Zu viel Handy macht traurig

von Redaktion

Zu viel Zeit am Handy fördert Depressionen. © Mauritius

Krems – Smartphones sind immer im Einsatz. Dabei täte es uns wohl gut, die Bildschirmzeit zu verringern. Das legt eine Studie der Universität für Weiterbildung Krems nahe. Ein Forschungsteam fand heraus, dass eine Reduktion der täglichen Smartphone-Nutzung auf unter zwei Stunden zu einer spürbaren Verbesserung des Wohlbefindens führt. „Wir konnten hier erstmalig auch einen kausalen Zusammenhang zwischen Smartphone-Nutzung und psychischer Gesundheit aufzeigen“, erklärt Studienleiter Prof.
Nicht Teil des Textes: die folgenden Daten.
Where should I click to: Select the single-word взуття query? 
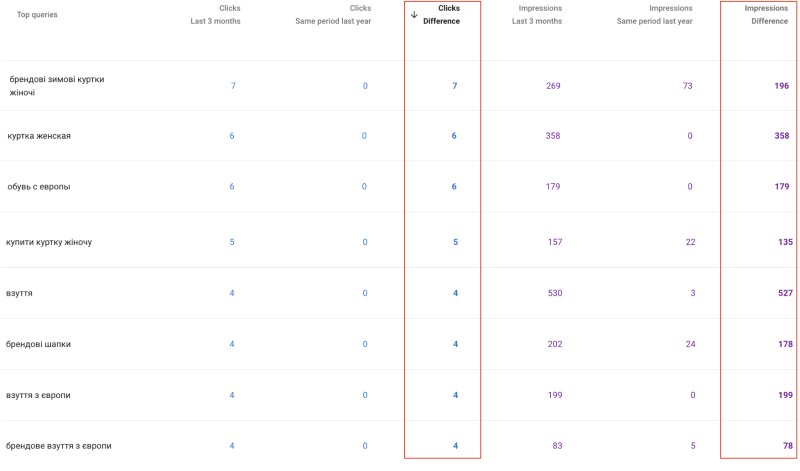(20, 293)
Christoph Pieh, der Psychosomatische Medizin und Gesundheitsforschung lehrt. In der Studie wurde die tägliche Smartphone-Nutzung einer Gruppe auf maximal zwei Stunden beschränkt. Die Kontrollgruppe nutzte Handys etwa 4,5 Stunden. Die Ergebnisse nach drei Wochen: Depressive Symptome gingen um 27 Prozent zurück, Stress nahm um 16 Prozent ab, die Schlafqualität verbesserte sich um 18 Prozent und das Wohlbefinden stieg um 14 Prozent.